I'm very late to the party - RE2 released in like 1998, when I was in 6th grade - but comparing it with the RE4 remake I just played through, boy is this a different kind of game.
It's interesting: RE4 famously oriented the game more toward action, and there are certainly arguments to be made that it's more of an action game than a survival horror game. You strip out the macabre aesthetic and gory body horror and you could argue that it's not all that dissimilar to an action game. Resources like ammo and healing items might be kind of scarce, but in most cases I was finding myself near running out and not actually running out.
In 4, you might be kind of expected to fight off and kill all the monsters.
Now, in fairness, I think this tended to be the case in the Silent Hill 2 remake, but in that game, it was super-rare you fought more than, like, three enemies at a time. In RE4, you will often be facing off against a dozen Ganados.
Now, we come to RE2 (remake).
In this, two zombies is a big problem. And if you try to kill them all, you're going to run on ammo. Instead, I've found that a good option is often to just shoot them in the head or knee and run past. On occasion, I've gotten lucky, and that single bullet to the dome takes out the zombie's head, which I think means they're permanently dead (bodies don't despawn, which is something that is probably easier to do when there's a pretty small and finite number of enemies in the game).
Given that there are still a lot of rooms left in the RCPD that I have yet to explore, and also that I haven't met Mr. X yet, I'm assuming I'm not done there (though I do wonder if Claire and Leon get to explore separate parts of the building). But I solved the first big meta-puzzle, getting all three of the medallions for the Goddess statue. I've encountered two Lickers, and aside from a move where I was able to stick a flashbang in its mouth to escape, I've basically tried not to engage as best I can.
Lieutenant Marvin Branagh is still alive, barely, but I have a feeling Leon's going to have to take him out when he turns into a zombie.

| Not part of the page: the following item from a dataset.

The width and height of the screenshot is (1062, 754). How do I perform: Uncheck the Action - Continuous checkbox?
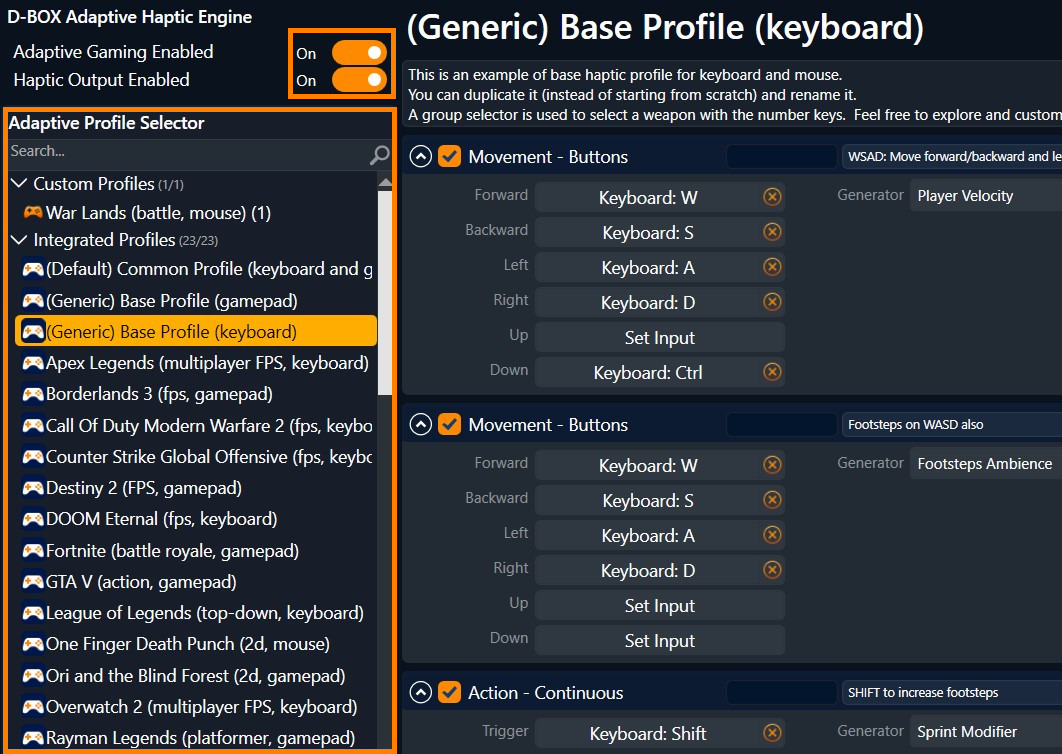pyautogui.click(x=450, y=693)
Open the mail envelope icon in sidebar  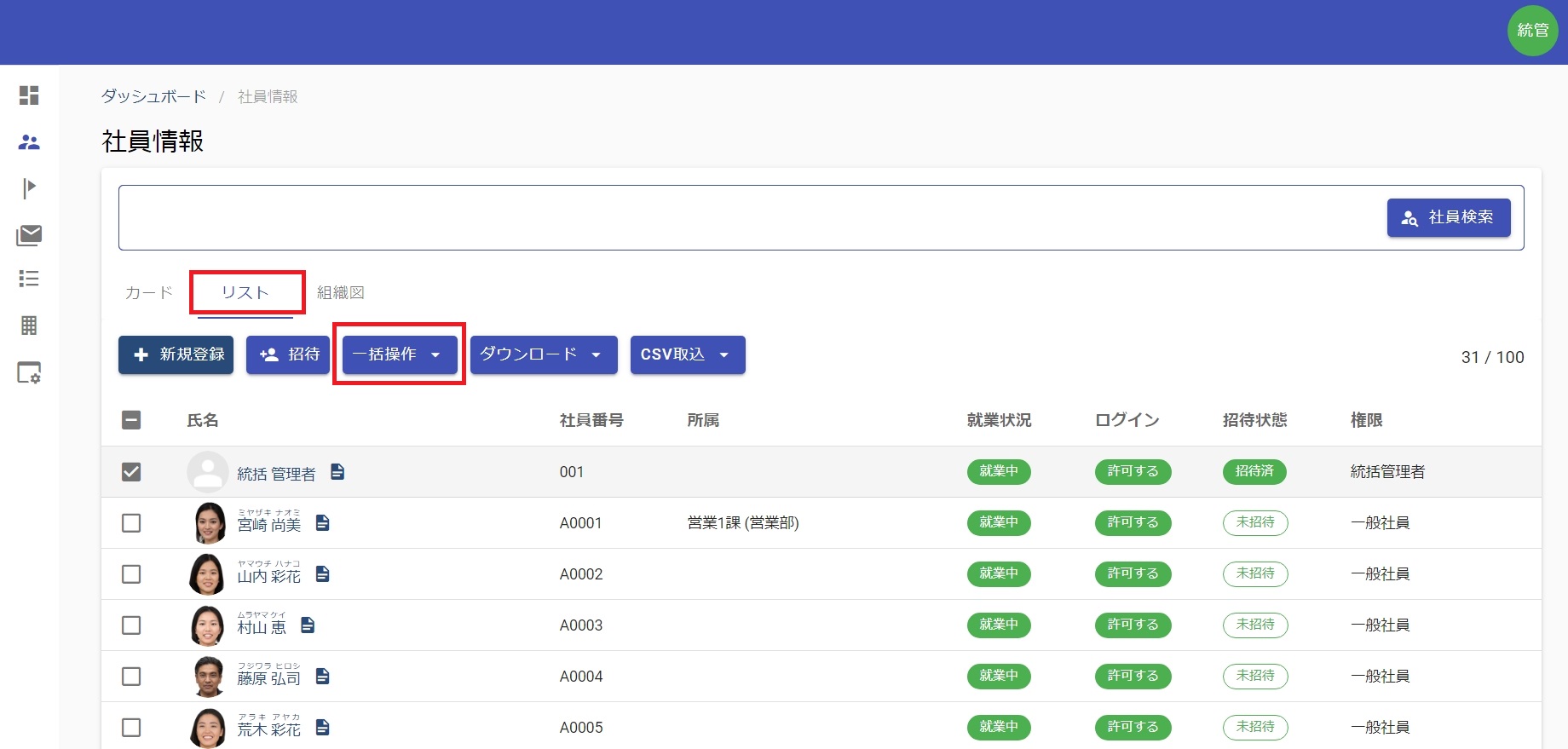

I will say, as horrifying as the Ganados' heads exploding with a big weird parasite thing, I think I'm finding the zombies more disturbing as monsters, because it's so clear that they were people. Strange, that, given how desensitized that we as a culture have become with zombies after the huge trend of zombie movies in the late aughts/early teens. But I always found zombie movies disturbing because you can only really find them "fun" if you turn off your empathy a bit.
Generally, I thus feel more scared here than I did in RE4, which is interesting.
I also think, structurally, the way the game encourages backtracking through rooms you've been through many times before is a fun bit of game design - opening doors and creating more routes through the wings of the building gives you a feeling of mastery over the environment. While enemies don't respawn, new ones sometimes pop up. I was going to dip into the Darkroom, where there's a typewriter to save, and turned a corner to find a zombified police officer standing, facing away from me. While this was one of those lucky one-hit headshots that caused the zombie's head to explode, it was still jarring, as that room had been a little safe haven while going around the west wing.
Unlike in 4, key items are stored in the inventory (you also have far less inventory space, though every item is the same size - I don't know when they introduced the inventory-tetris, maybe 4?) but they get a little red checkmark (at least in this remake) when you've opened every door that requires them. It still requires you to manually throw away these key items, which feels... painful. (RE4 remake let you sell key items once you'd used them up, which still felt weird, but because you couldn't sell them until you had gotten all use out of them, it was a way that the game kind of rewarded you for progressing past them).
It's interesting to see Leon in this game after playing 4. He's a nice, young rookie, and not yet the special-forces badass that he is at the start of 4. It lends to the sense of horror. He and Claire have had a couple of interactions, separated by locked doors and such. I'll be eager to see her version of the game and how it differs.
It is interesting to me comparing this with Silent Hill 2's remake. In SH2, you're also thrown into puzzle-box situations, usually with one major overarching puzzle that contains mini-puzzles. This feels more like that than like RE4 Remake. But while I will have to see what the rest of this game looks and feels like, it seems much more focused on the one location, whereas SH2 is a bit more linear - once you clear a "dungeon," you're not going to be able to go back to it.
Even if I never really played any survival horror as a kid (you could argue Bioshock was at least partially of that genre, though I didn't play that until I was out of college) there is a vibe and structure to this that does feel familiar. Again, I've compared it with Sierra adventure games like Space Quest and King's Quest, and I wouldn't be shocked if there are some early-90s adventure games with a similarly ghoulish aesthetic.